TEXT SHOWN:
◆ ◆ ◆
True cost of war overlooked by Bush

True cost of war overlooked by Bush

by David Morain

Though the United Nations stands firm in its decision to continue with the weapons inspection process, it looks as though the impatience of President George W. Bush may undo any progress achieved in Iraq thus far. The end result, no matter how you look at it, will probably plunge the United States into war.

The past few weeks have seen the political advantages of Bush begin to dwindle. Hans Blix, the chief United Nations weapons inspector, reported that Saddam Hussein was cooperating with the March 1 deadline for all weapons of mass destruction within the country in accordance with U.N. Resolution 1441. Much to the chagrin of Bush, there is nothing in Resolution 1441 pertaining to the removal of Saddam Hussein from power.

On that same day, the Turkish parliament voted not to allow United States troops to operate from its bases and ports. One military official was quoted as saying that a war with Iraq could take up to twice as long as a result of the vote.

The Arab League, a united coalition of most of the Middle Eastern nations, called on Arab states not to participate in a United States-led war with Iraq. The Arab League secretary-general, Amr Moussa, asked, “What’s the hurry to conduct a war that is extremely unpopular in the region, in the world, and unjustified?”

The Arab League has thrown its support behind the United Nations, which will hold a Security Council vote in the coming weeks to decide if force is necessary in Iraq. So far, the odds look as though the vote will not pass.

Do you think this deters Bush? He’s ready to run into the Middle East, guns blazing like something out of a Steve McQueen movie. He has recruited some nations to aid in our efforts, coercing their favor through promises of “assistance” and trading status. It’s almost as if Bush is putting together some sort of global Hessian army.
◆ ◆ ◆
RECORDS SHOWN:
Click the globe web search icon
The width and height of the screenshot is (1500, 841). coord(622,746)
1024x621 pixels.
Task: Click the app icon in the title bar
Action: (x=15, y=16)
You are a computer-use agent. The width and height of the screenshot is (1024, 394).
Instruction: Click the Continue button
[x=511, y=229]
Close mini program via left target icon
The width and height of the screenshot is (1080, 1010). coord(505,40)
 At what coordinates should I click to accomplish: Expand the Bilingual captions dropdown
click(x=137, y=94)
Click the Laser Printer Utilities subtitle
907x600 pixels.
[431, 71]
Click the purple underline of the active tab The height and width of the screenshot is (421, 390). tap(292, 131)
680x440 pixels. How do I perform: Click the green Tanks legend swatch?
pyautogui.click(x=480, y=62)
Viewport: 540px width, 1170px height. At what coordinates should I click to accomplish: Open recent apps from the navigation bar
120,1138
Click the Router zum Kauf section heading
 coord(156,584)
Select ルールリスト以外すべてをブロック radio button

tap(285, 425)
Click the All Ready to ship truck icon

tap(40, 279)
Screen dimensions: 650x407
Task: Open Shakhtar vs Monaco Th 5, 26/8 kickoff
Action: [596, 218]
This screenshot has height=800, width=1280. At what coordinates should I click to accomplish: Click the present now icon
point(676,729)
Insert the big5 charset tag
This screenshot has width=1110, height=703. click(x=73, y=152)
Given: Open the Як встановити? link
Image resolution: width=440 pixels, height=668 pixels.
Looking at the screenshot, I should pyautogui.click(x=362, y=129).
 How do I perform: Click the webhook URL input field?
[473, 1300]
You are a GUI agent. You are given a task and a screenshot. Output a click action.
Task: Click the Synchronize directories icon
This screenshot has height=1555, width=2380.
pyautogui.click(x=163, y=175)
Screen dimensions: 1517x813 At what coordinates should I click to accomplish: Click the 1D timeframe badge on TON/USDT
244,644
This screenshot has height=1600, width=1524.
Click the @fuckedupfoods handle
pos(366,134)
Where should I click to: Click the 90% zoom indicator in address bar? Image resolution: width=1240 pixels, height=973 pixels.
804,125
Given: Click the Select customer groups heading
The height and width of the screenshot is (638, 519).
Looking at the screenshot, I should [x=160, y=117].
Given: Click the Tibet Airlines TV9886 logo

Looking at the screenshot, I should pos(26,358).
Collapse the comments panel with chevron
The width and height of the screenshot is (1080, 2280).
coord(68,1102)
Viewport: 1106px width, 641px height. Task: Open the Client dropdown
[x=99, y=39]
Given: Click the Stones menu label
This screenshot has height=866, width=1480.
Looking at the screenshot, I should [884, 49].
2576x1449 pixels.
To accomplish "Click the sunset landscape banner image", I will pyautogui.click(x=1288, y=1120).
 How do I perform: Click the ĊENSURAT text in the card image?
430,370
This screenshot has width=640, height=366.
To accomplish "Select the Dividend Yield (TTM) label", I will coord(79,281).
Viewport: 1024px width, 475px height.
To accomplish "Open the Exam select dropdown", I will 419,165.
◆ ◆ ◆
PROBLEMS AND TASKS:
**a.** List every person the opinion piece on the cost of a war with Iraq names, including its byline.
**b.** Continue the opinion piece on the cost of a war with Iraq from the point where it stops, keeping its voice and argument.

IN RESPONSE:
**a.** David Morain, George W. Bush, Hans Blix, Saddam Hussein, Amr Moussa, Steve McQueen

**b.**
The world has grown restless as protestors have clogged the streets in hundreds of cities around the globe to rally against Bush’s pro-war demagoguery. On Feb. 17 alone, between six and 10 million people staged anti-war rallies in over 60 nations. What is surprising is that many of the largest protests occurred in countries that have expressed the most support for Bush (Great Britain, Spain, Italy and Australia).

The problem is that once Hussein is unseated, no one is quite sure what to do with Iraq, a nation made up of several religious and ethnic factions. Our government is even divided upon what should be done. The State Department and CIA want the ruling Baath Party to stay in power while the office of the vice president and the Pentagon want an exile-led, pro-West government to control the nation. However, even these exiled Iraqis do not have a concise plan of action once they are placed in charge. Many can’t look past personal animosities toward warring factions and each other.

If Hussein was taken out of the equation, Bush has no idea of the hellstorm that the United States will have on its hands. What will the other Arab states do? Will this be a call to arms for terrorist groups? What if, as some have experts have speculated, an Iraqi army officer pulls an 11-hour coup and proclaims himself a friend to the West? Will the United States be ready for these possibilities?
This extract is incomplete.